I was hoping to provide clearer ui integration for some events using the ‘set_session_uuid’ functionality in a Shotgun api instance. However I’m not seeing any results on the webpage it’s been triggered from. I tried this in both Chrome and Firefox, with no discernable results.
I’m curious if I could get a better explanation of how session_uuid works. Am I limited to updating the item that triggered the change? I’m driving status changes across tasks and entities.
In past studios, I was seeing much more direct results from this, even without the session UUID. I’m not sure if something has changed in how updates via api work or something related to our studio’s Shotgun setup, or even differences in how web/network setup/security is handled.
Anyway, I’m looking for some deeper information on how session_uuid works and how to get the best results from it.
I’m going to go into the details of how our Web UI data update mechanism works and hopefully you’ll find answers to your questions. If not, feel free to share more about the design of your tool and maybe that can drive the conversation.
Some background
When you create or update a record in Shotgun’s web UI, we start what we call our news loader. This does not start automatically when you load a page, it only activates when you create or update a record. The news loader is a poller with an exponential falloff that stops when the pause between two fetches is more than 3 minutes. During this approximately 8.5 minute time period, the news loader will try to fetch updates 12 times or so.
If no updates are found during the news loader’s activity, it will stop. If activity is found, it will update records and you’ll see green blips on the screen which signal your new data. Finding activity will not accelerate the news loader but will stop it from slowing down for one cycle. This all means that if the news loader has never started because there wasn’t a record creation or update or if the news loader has already stopped, you won’t see any data updates. This also implies that an Action Menu Item invocation won’t automatically start the news loader as it is not necessarily a creation or update operation on a record.
News items are EventLogEntry records tagged with the same session UUID as your browser session. The session UUID is provided per browser tab. This means that editing in one tab won’t be reflected in another tab showing the same data as they have different session UUIDs. Also, because this is EventLogEntry based, if you can’t see this entity type because of permissions or if a script you’ve written isn’t generating EventLogEntries you won’t see updates.
Best Practices and Quick Notes
Make sure your users can see EventLogEntries - check all permissions. This should be the default.
Make sure your scripts that are editing data are generating EventLogEntries otherwise the news loader will have nothing to find. This is the Generate Events checkbox on Scripts which should be checked by default.
Only the user with the tab that matches the editing script’s UUID will see updates
The Shotgun Event Daemon by default takes the session UUID of the event being processed and initializes your plugin’s connection object with it (here and here).
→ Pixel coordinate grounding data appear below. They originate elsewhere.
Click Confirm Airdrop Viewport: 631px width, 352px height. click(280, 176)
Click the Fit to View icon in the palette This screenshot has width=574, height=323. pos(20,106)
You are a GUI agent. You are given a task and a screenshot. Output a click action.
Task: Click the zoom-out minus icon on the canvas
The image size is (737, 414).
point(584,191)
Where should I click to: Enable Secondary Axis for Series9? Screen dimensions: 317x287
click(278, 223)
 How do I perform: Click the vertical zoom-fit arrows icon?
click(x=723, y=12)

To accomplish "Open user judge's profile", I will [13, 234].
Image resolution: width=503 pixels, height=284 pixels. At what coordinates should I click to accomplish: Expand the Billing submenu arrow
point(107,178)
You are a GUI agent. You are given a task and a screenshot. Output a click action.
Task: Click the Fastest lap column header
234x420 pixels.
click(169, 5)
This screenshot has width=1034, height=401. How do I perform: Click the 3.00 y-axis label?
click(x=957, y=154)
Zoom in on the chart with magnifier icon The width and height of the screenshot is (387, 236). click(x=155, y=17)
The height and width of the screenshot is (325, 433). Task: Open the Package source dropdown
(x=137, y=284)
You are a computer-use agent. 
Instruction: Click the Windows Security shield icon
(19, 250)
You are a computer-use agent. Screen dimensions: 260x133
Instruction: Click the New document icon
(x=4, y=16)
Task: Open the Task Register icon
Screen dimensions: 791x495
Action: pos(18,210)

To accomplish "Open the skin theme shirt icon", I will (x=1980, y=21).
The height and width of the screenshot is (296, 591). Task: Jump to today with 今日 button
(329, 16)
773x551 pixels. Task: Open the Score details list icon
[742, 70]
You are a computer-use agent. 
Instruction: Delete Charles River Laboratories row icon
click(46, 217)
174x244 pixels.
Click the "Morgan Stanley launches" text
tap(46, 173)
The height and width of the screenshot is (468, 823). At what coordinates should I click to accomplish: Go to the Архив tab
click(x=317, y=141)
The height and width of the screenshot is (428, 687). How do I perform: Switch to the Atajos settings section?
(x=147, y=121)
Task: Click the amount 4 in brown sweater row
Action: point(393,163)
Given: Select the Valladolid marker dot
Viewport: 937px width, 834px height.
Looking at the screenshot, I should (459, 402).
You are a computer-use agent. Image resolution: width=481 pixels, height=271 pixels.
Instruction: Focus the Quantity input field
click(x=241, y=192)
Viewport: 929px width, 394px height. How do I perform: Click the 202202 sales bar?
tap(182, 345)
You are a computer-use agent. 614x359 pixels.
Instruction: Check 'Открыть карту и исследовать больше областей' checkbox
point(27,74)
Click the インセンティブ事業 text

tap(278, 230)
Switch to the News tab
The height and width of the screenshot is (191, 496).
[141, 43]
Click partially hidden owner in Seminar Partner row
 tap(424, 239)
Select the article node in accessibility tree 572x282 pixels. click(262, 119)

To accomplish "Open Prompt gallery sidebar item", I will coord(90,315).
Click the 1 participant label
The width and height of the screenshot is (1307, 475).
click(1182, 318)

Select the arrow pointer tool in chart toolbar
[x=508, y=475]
When programming an Action Menu Item it is your responsibility to set the session UUID from the payload on your connection via the set_session_uuidmethod.
AMIs can be configured to start the poller or not. Check the Poll for Data Updates on your AMI if you want it to start the news loader when invoked.
Please let me know if you have any follow-up questions.
I know this is an old thread but I had a follow up question if that is okay.
I have an AMI configured to Poll for Data Updates. It is also configured to Open in Modal. The AMI is hooked up to hit a Javascript backend. So I am using the shotgun rest API to make my updates into Shotgun and setting the session_uuid as stated here. My question is, once I trigger the AMI, my modal overlays the window. In the background, should I be able to see those green flashes indicating that the field has been updated? I do see that the field is updated once I exit the modal and the entire page refreshes. If not, what benefit does setting the session_uuid do for me in this scenario with the AMI?
If you’re using a modal, I think the Poll for Data Updates is kind of useless because the modal blocks the page “underneath” and the page will be completely reloaded after the modal disappears. I don’t think you’d really have a different user experience if you disabled Poll for Data Updates.
Poll for Data Updates is more useful at times where the AMI is routing the processing to a local script via a custom protocol or some HTTP endpoint without using modal.
All things considered, I personally write my frameworks such that session_uuid is set regardless. Then, if I choose to enable Poll for Data Updates or not I don’t need to worry about the code.